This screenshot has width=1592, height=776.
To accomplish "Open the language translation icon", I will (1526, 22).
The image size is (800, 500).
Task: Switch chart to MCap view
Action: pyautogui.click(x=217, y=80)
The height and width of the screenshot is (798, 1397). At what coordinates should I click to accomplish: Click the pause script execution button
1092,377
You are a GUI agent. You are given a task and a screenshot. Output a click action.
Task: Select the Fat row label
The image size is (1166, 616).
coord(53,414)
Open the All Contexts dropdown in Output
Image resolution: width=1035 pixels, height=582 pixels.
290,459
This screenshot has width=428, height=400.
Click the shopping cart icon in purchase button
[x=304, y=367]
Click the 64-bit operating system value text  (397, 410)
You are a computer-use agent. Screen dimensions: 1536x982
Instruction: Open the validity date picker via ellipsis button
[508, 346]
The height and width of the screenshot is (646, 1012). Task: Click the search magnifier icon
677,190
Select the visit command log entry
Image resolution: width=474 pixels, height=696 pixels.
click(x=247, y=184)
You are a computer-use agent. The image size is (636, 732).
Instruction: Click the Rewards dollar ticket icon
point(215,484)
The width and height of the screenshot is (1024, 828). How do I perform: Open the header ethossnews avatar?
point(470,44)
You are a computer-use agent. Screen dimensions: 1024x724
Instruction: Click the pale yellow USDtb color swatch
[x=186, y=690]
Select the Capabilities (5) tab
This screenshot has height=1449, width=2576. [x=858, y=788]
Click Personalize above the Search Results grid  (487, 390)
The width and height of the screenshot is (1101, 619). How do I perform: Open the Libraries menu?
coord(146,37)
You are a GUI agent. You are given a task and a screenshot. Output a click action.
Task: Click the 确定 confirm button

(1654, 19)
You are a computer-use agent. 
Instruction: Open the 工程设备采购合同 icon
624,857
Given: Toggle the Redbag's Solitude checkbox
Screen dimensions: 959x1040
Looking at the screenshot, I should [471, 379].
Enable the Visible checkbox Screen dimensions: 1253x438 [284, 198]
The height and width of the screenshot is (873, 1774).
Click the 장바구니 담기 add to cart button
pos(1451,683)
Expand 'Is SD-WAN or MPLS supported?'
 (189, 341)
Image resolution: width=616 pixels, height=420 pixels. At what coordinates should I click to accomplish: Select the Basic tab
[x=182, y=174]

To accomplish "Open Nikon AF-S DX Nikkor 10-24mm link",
════════════════════
| ASSIGNMENT |
Return every line above that contains the word "checkbox".

| PROBLEM SOLUTION |
Given: Toggle the Redbag's Solitude checkbox
Enable the Visible checkbox Screen dimensions: 1253x438 [284, 198]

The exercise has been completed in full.